Último disco com o então integrante formador Lawrence Tollhust, muito desse
clima se deve à relação já bastante estremecida dele para com Robert Smith e
outros integrantes da banda. Já sem ele, decidem, então, se enfurnar numa
mansão em estilo Tudor em Oxfordshire, interior da Inglaterra, a chamada
Shipton Manor. Um lugar espaçoso, cheio de espelhos enormes, tapetes persas,
lareiras e um enorme mural no átrio. A ideia eram justamente, fugir um pouco de
toda a polêmica e as complicações em torno do processo que o Tolhurst movia
contra Robert Smith e o grupo. A safra foi frutífera, tanto que rendeu um álbum
duplo, o último grande da banda, e com o hit “Friday I’m in Love”, que colocou
“Wish” nas primeiras posições em várias paradas naquele ano.

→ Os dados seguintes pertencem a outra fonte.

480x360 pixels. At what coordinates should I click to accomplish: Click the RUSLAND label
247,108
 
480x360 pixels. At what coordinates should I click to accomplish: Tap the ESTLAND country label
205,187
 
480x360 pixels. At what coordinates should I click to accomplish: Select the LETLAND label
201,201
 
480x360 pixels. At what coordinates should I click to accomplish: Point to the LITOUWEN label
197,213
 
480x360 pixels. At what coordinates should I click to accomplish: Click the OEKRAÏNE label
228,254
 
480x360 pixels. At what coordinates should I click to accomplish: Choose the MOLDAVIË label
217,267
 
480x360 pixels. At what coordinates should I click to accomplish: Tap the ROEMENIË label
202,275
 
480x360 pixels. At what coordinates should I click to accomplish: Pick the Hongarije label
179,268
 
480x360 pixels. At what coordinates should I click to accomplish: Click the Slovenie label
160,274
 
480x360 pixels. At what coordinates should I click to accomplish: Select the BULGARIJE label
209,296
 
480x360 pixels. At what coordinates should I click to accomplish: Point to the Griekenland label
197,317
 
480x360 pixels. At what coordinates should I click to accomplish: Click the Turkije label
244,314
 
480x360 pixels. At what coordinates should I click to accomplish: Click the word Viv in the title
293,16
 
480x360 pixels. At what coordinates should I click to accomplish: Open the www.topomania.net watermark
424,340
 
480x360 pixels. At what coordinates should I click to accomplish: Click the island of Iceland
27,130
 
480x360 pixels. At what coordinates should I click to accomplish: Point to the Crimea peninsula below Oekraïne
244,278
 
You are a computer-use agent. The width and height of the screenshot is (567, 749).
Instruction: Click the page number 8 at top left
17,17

Local: Antiga residência dos Vianna, Estrada do Morgado, Vargem Grande, Rio de Janeiro, Brasil
Talvez um desavisado que conheça Herbert Vianna hoje,
paraplégico por causa de um acidente sofrido em 2001, pense que “Ê Batumaré”,
assim como o disco de Wyatt, seja caseiro por motivos de "força maior". Mas, não.

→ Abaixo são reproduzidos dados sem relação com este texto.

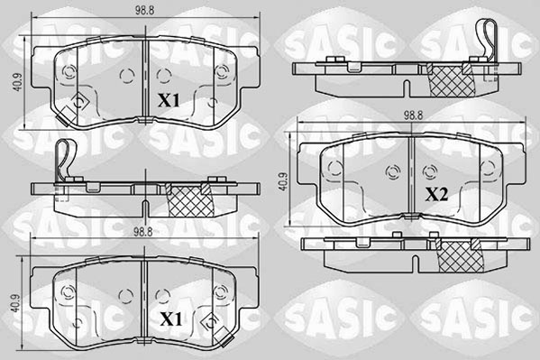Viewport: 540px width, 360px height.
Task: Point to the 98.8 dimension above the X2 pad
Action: [x=412, y=115]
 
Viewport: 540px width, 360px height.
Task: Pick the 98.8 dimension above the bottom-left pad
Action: [x=142, y=231]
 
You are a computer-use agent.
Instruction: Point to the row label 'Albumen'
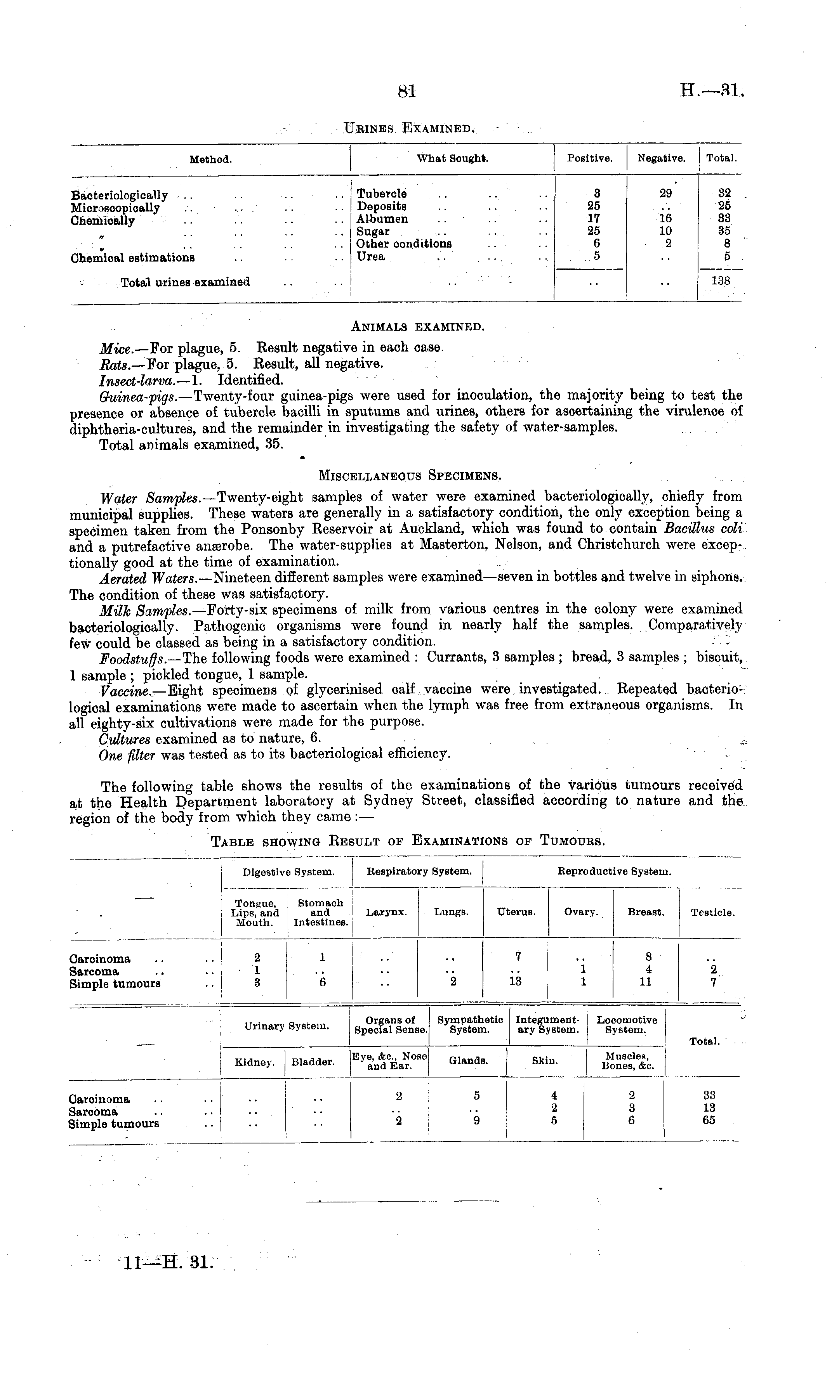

À época, quase 20 anos antes daquele ocorrido trágico, o líder e principal
compositor da Paralamas do Sucesso, dotado de todas as funções motoras, estava
dando uma guinada sem volta na carreira pela influência da música brasileira em
sua música (em especial, do Nordeste). Já se percebiam sinais em discos da
banda, como “Bora Bora” (1988) e “Os Grãos” (1991), e se sentiria ainda mais no
sucessor “Severino”. Gravado, tocado e cantado inteiramente pelo ele em uma
garagem sem tratamento acústico e num equipamento semiprofissional (como está
escrito no próprio encarte), ouve-se de Zé Ramalho a Win Wenders, de baião a
eletroacústica, de rock a repente, além de instrumentos de diversas sonoridades
e timbres e, claro, as ricas melodias que sempre foi capaz de criar. O álbum é
o centro desta mudança de paradigma que Herbert trouxe à sua música, à de sua
banda e ao rock nacional como um todo. Se à época a imprensa brasileira –
sempre pronta para criticar os artistas de casa – recebeu o disco com frieza,
considerado-o “experimental” (mentira: eles não entenderam!), nunca mais o rock
brasileiro foi o mesmo depois de “Ê Batumaré”.

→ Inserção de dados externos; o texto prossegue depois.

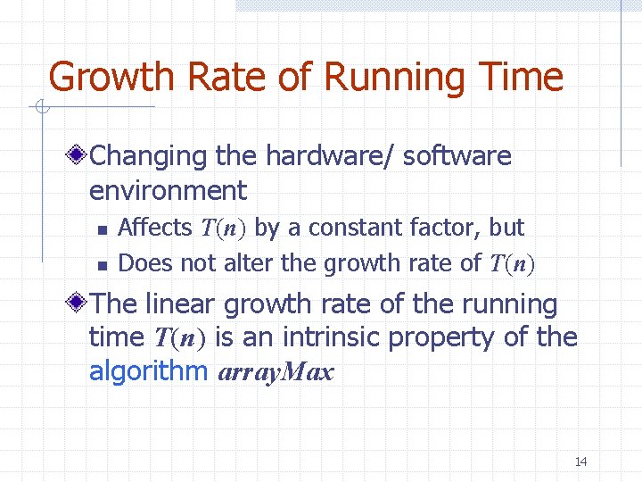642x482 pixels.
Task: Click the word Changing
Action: pos(149,156)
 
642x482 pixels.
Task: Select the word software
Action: pos(457,156)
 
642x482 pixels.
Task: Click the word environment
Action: pos(168,190)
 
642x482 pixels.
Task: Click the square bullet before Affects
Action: pos(103,229)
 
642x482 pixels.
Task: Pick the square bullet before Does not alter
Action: pos(103,264)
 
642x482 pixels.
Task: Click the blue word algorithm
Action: pos(148,372)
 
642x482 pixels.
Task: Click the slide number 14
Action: pos(580,461)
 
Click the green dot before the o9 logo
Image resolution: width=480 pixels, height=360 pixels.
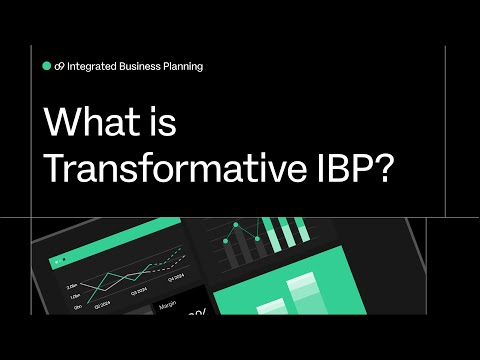tap(47, 66)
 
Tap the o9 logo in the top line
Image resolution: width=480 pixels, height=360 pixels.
tap(60, 66)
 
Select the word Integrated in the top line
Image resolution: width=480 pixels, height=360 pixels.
tap(93, 66)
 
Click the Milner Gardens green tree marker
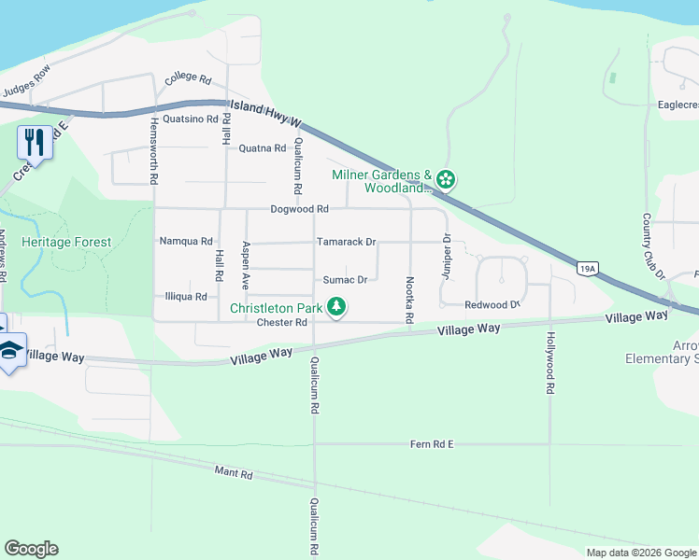[446, 178]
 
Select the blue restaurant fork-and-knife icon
[34, 142]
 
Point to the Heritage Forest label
[66, 242]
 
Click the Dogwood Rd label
[299, 209]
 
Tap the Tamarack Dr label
[346, 242]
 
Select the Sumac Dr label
[345, 279]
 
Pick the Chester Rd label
[281, 323]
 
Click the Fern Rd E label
[431, 444]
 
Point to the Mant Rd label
[234, 474]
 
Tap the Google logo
[31, 549]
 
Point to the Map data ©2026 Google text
[640, 553]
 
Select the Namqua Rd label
[186, 241]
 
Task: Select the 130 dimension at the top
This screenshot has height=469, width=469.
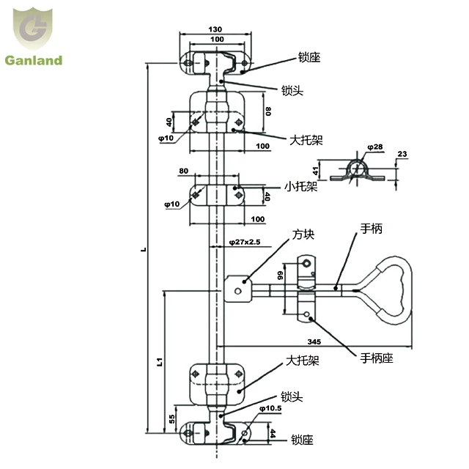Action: point(215,29)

15. “The Downward Spiral” – Nine Inch Nails (1994)
Local: 10050 Cielo Drive, Benedict Canyon, Los Angeles, Califórnia, EUA
Nos anos 90, o avanço da tecnologia dos equipamentos sonoros dava condições para se montar estúdios portáteis onde quer que fosse. Foi então que o multi-instrumentista norte-americano Trent Reznor pensou: “por que não instalar um em plena 10050 Cielo Drive, a mansão nos arredores de Beverly Hills, Los Angeles, em que, na madrugada do dia 9 de agosto 1969, a família Manson assassinou cinco pessoas, entre elas, com requintes de crueldade, a atriz e modelo Sharon Tate, grávida do cineasta Roman Polanski?” O que para alguns daria arrepios, para o líder da Nine Inch Nails foi motivação. Ali ele compôs o conceitual “The Downward Spiral”, disco de maior sucesso da banda. Reznor, que se mudara para a casa, absorveu-lhe o clima macabro para criar uma ópera-rock cheia de ruídos, distorções e barulho em que o personagem principal passa por solidão, loucura, descrença religiosa e repulsa social. Até o estúdio improvisado ganhou nome em alusão àquele trágico acontecimento: Le Pig, uma referência a uma das mensagens deixadas escritas nas paredes da casa com o sangue dos mortos. Se por sadismo ou mau gosto à parte, o fato é que o disco virou um marco dos anos 90, considerado um dos melhores álbuns da década pouco após seu lançamento por revistas como Spin e Rolling Stone.